Short exercise - Lay out as a JSON list of strings the lines from the one containing "Image resolution: width=798" through the one containing "(x=786, y=268)", both included, with one string per line and no blank lines. Leave the pictures out.

— Start of Material supplied —

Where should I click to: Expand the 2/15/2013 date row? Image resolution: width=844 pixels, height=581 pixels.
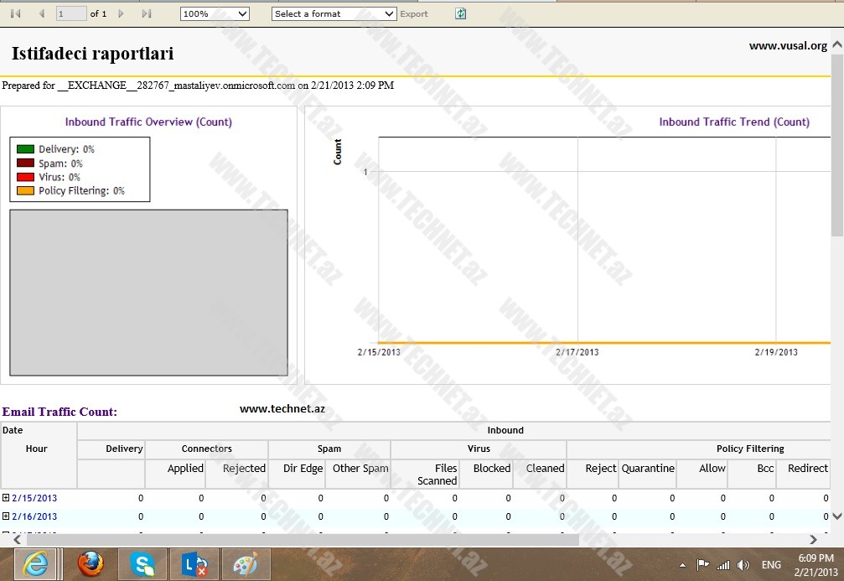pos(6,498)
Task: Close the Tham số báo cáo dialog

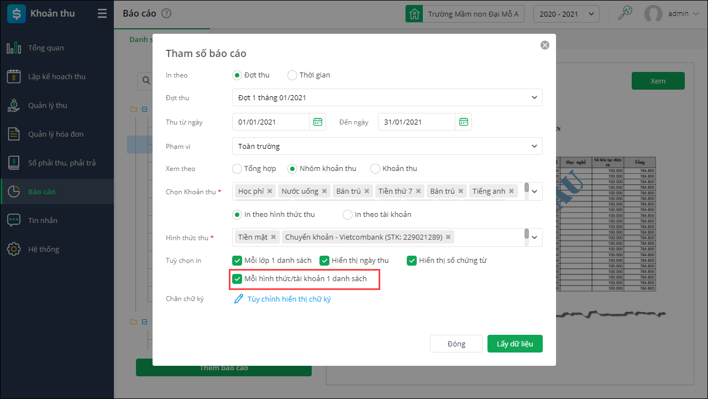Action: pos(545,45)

— End of Material supplied —
— Start of Material supplied —

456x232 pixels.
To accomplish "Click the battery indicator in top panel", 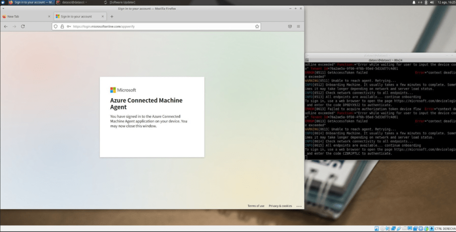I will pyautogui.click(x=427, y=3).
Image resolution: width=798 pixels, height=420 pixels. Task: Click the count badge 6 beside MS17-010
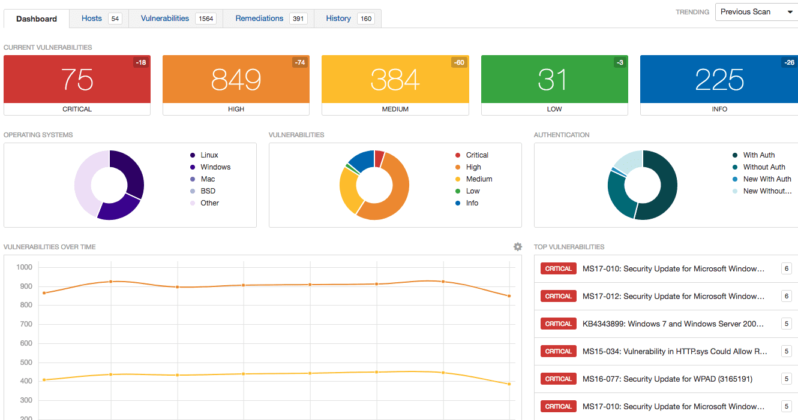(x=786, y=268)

— End of Material supplied —

Exercise response -
[
  "Image resolution: width=798 pixels, height=420 pixels. Task: Click the count badge 6 beside MS17-010",
  "(x=786, y=268)"
]